Advanced Crash Dump Analysis - Hung or Unresponsive Systems

If a system becomes unresponsive (that is, you are receiving no response to keyboard or mouse input), the mouse freezes, or you can move the mouse but the system doesn’t respond to clicks, the system is said to have hung. A number of things can cause the system to hang:

• A device driver does not return from its interrupt service (ISR) routine or deferred procedure call (DPC) routine

• A high priority real-time thread preempts the windowing system driver’s input threads

• A deadlock (when two threads or processors hold resources each other wants and neither will yield what they have) occurs in kernel mode

You can check for deadlocks by using the Driver Verifier option called deadlock detection. Deadlock detection monitors the use of spinlocks, fast mutexes, and mutexes, looking for patterns that could result in a deadlock. If one is found, the Driver Verifier crashes the system with an indication of which driver causes the deadlock. The simplest form of deadlock occurs when two threads hold resources each other thread wants and neither will yield what they have or give up waiting for the one they want. The first step to troubleshooting hung systems is therefore to enable deadlock detection on suspect drivers, then unsigned drivers, and then all drivers, until you get a crash that pinpoints the driver causing the deadlock.

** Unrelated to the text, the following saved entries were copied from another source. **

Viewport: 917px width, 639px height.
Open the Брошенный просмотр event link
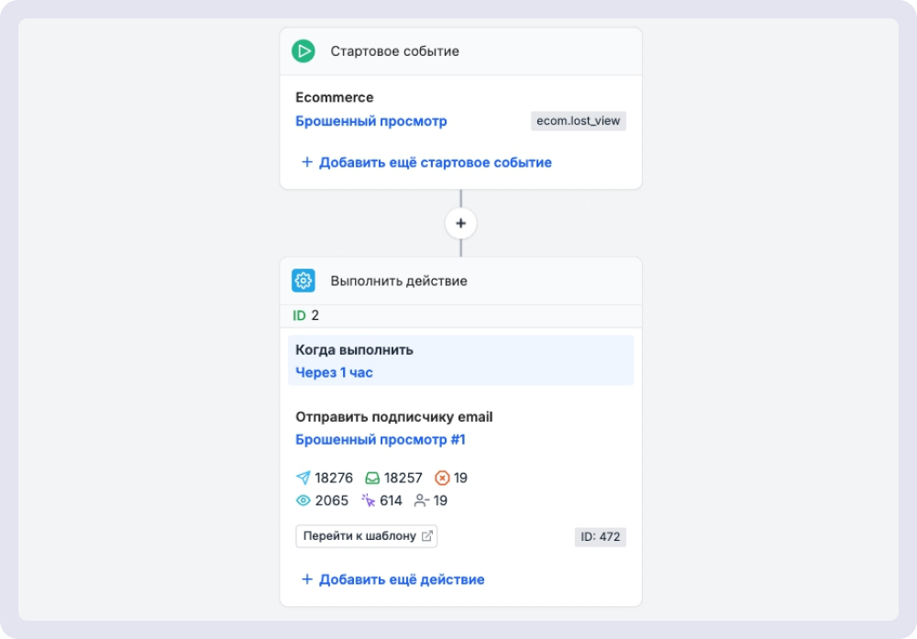pos(370,121)

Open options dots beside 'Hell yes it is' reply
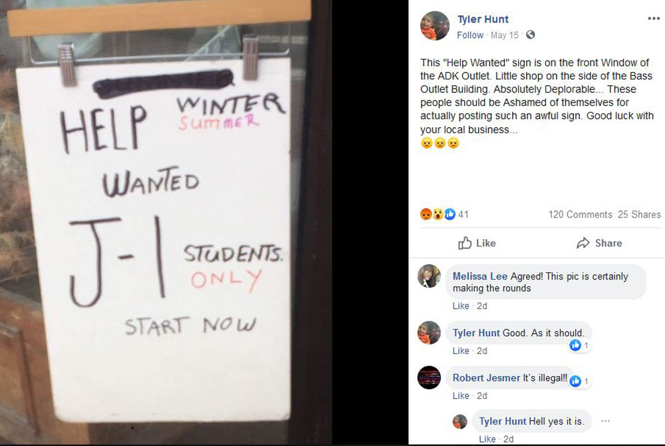pos(605,421)
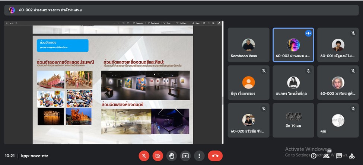The width and height of the screenshot is (363, 165).
Task: Toggle the raise hand button
Action: coord(172,156)
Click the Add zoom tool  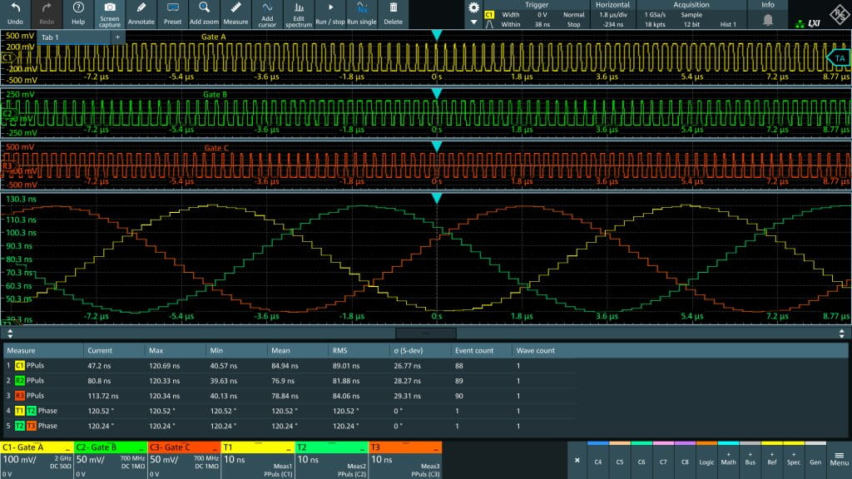pos(204,12)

There are two ways to approach a hanging system so that you can apply the manual crash troubleshooting techniques to determine what driver or component is causing the hang: the first is to crash the hung system and hope that you get a dump that you can analyze, and the second is to break into the system with a kernel debugger and analyze the system’s activity. Both approaches require prior setup and a reboot. You use the same exploration of system state with both approaches to try and determine the cause of the hang.

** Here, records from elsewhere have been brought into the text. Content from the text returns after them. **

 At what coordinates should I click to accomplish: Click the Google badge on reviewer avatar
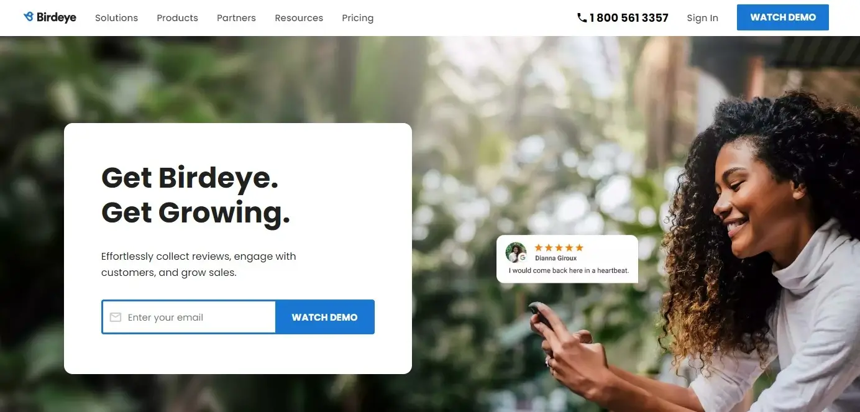(x=522, y=257)
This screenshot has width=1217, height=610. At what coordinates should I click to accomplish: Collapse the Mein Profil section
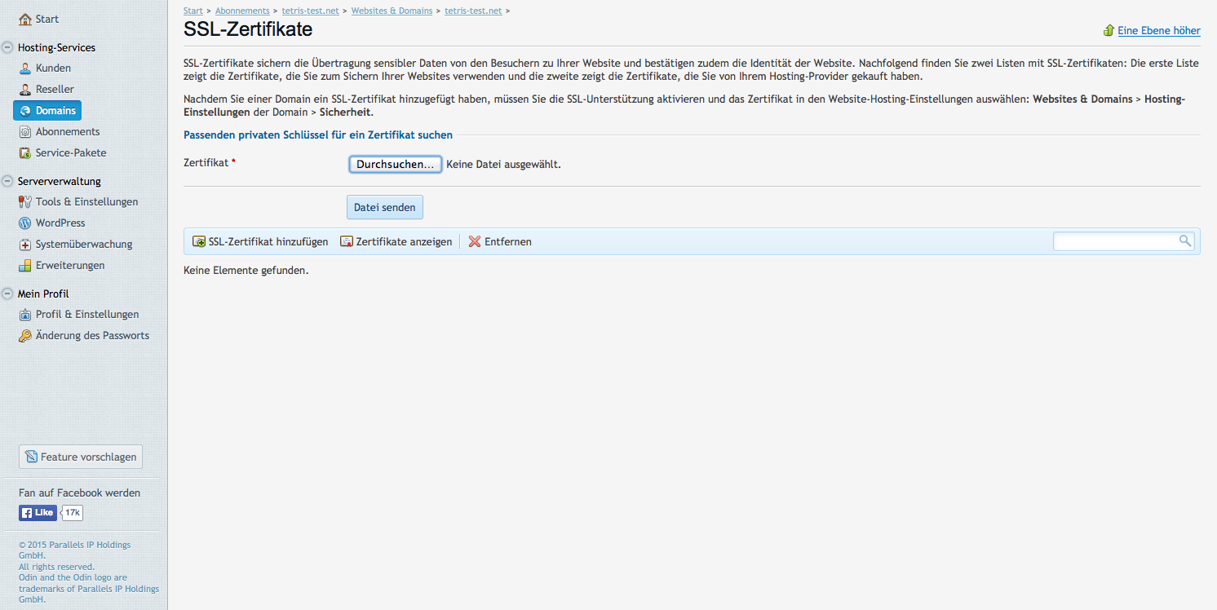[x=8, y=294]
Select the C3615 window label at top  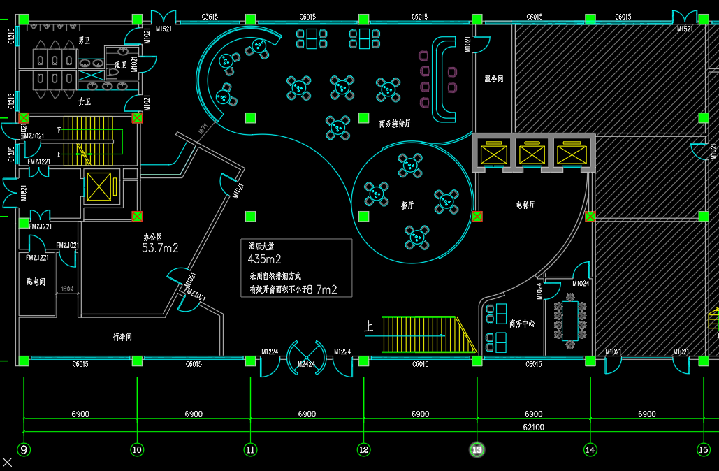[x=210, y=16]
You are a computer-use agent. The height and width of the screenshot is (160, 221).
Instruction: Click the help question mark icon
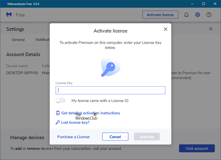coord(209,15)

To manually crash a hung system, you must first add the DWORD registry value HKLM\
SYSTEM\CurrentControlSet\Services\i8042prt\Parameters\CrashOnCtrlScroll and set it to 1. After rebooting, the i8042 port driver, which is the port driver for PS2 keyboard input, monitors keystrokes in its ISR looking for two presses of the scroll lock key while the right control key is depressed. When the driver sees that sequence, it calls KeBugCheckEx with the MANUALLY_INITIATED_CRASH (0xE2) stop code that indicates a manually initiated crash. When the system reboots, open the crash dump file and apply the techniques mentioned earlier to try and determine why the system was hung (for example, determining what thread was running when the system hung, what the kernel stack indicates was happening, and so on). Note that this works for most hung system scenarios, but it won’t work if the i8042 port driver’s ISR doesn’t execute. (The i8042 port driver’s ISR won’t execute if all processors are hung as a result of their IRQL being higher than the ISR’s IRQL, or if corruption of system data structures extends to interrupt-related code or data.)

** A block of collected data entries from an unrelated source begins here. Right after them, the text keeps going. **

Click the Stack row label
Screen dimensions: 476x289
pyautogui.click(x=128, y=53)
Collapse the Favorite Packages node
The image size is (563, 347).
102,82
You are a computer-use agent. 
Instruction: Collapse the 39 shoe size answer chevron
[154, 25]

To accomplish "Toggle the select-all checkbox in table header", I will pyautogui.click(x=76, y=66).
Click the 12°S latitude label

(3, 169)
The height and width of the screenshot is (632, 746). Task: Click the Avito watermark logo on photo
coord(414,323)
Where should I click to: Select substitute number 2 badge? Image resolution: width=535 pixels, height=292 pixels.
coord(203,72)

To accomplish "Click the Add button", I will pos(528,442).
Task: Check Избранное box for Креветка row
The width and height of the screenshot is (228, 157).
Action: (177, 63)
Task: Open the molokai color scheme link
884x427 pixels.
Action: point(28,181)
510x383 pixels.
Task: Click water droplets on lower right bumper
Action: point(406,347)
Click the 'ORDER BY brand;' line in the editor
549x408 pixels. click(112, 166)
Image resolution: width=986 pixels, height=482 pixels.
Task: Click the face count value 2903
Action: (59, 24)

You can also trigger a crash if your hardware has a built-in “crash” button. (Some high-end servers have this.) In this case, the crash is initiated by signaling the nonmaskable interrupt (NMI) pin of the system’s motherboard. To enable this, set the registry DWORD value HKLM\SYSTEM\CurrentControlSet\Control\CrashControl\NMICrashDump to 1. Then, when you press the dump switch, an NMI is delivered to the system and the kernel’s NMI interrupt handler calls KeBugCheckEx. This works in more cases than the i8042 port driver mechanism because the NMI IRQL is always higher than that of the i8042 port driver interrupt. See for more information.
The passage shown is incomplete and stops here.